Quando me mudei pra Maricá, trabalhei no Centro do Rio por um tempo e fazia progressiva no prédio que trabalhava. O salão se mudou de lá e fiquei meses sem retocar minha raiz. Quando encontrei um salão perto de casa, acharam que meu cabelo só tinha jeito com relaxamento e progressiva. Meu cabelo ficou duro, caía e eu sempre tinha pesadelos em que perdia todo o meu cabelo. Tive que cortar e fiquei mais vários meses sem fazer química, mas a chapinha estava sempre presente. Depois de mais algumas experiências frustradas com salões de beleza, fiz minhas últimas progressivas no mesmo salão que quase me deixou careca. Tinha vontade de parar, mas também tinha preguiça. Tinha amigas que já tinham passado pela transição. Encontrei um grupo sobre o assunto. Considerei e abracei a ideia. Fiz um vídeo contando a minha decisão.

Uma das primeiras pessoas do meu convívio que soube me falou "você não vai fazer isso". Passei meses escondendo duas texturas na base da chapinha (eu não fiz cronograma e só fiz duas texturizações em 7 meses de transição). Cortei meu cabelo curtinho e me preparei pro baque na autoestima. Mas eu tinha noção de que era o que eu queria. Eu precisava dar essa chance ao meu cabelo. E aí veio primeiro comentário: "preferia seu cabelo antes". Ok. E depois o segundo: "passa aqui pra gente fazer um relaxamento, dar uma soltada nos cachos, abaixar a raiz". Ok. Enfiaram um pente de piolho no meu cabelo porque acharam que ia ser engraçado. Me falaram "vai pentear esse cabelo", "faz uma chapinha", "vai sair assim?". Ouvi e vivi isso tudo e só conseguia me perguntar onde eu tava que não conseguia perceber as pessoas sendo tão preconceituosas assim antes. A resposta a gente já sabe: eu estava tentando ser exatamente o que esperavam.

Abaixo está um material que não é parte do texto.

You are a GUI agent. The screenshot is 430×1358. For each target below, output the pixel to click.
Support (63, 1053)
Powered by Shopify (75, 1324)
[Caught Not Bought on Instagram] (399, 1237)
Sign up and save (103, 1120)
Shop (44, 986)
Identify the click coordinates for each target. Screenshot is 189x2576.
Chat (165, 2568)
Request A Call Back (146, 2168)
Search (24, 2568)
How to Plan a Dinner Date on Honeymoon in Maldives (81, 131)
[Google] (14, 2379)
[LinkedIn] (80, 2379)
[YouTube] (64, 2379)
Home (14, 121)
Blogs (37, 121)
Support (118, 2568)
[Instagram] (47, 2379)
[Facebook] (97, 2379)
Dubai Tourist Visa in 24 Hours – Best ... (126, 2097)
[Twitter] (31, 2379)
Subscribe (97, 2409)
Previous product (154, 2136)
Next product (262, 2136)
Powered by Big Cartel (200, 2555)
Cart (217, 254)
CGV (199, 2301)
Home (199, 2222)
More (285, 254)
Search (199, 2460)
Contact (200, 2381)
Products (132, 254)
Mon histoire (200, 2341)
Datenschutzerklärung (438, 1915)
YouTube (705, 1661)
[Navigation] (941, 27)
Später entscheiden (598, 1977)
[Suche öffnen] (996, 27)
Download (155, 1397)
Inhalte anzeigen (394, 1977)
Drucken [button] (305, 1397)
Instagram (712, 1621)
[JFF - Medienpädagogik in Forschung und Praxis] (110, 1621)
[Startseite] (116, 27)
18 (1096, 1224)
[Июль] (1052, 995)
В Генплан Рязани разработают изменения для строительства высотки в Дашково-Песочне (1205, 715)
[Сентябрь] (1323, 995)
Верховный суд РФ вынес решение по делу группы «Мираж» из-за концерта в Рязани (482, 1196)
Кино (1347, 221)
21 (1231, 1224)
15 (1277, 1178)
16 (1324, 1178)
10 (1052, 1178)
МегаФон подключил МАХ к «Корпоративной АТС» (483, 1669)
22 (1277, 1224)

Os comentários me incomodaram, mas não me pararam. Eu estava me descobrindo. Eu via as meninas que tinham passado pelo mesmo processo muito mais lindas e seguras. Elas estavam radiantes e eu queria isso também. Sabia que era só uma questão de paciência. E nisso fui descobrindo meu cabelo, redescobrindo minha autoestima (que não depende de absolutamente ninguém além de mim pra ser boa). Descobri que as pessoas tecem comentários maldosos às vezes porque elas aprenderam assim também e só me resta ter paciência pra explicar ou ignorar.

Hoje a maioria das pessoas me elogia ou elogia meu cabelo. Mas não se iluda. Elas não me acham linda porque eu aderi à "moda do cabelo cacheado". Isso não existe. Me acham linda porque eu sou linda (não vou dizer que me acho porque eu tenho é certeza mesmo). Porque nessa de uma vida inteira tentando agradar o gosto das pessoas e aderindo a ele, eu tive o desejo e a oportunidade de mudar o meu ponto de vista e me aceitar como eu sou. Com o cabelo que Deus me deu. Aquilo que você chama de moda eu chamo de autodescoberta, amor próprio, empoderamento, liberdade... Moda é um negócio que dá e passa. Se sentir bem sendo quem você é não pode ser confundido nunca.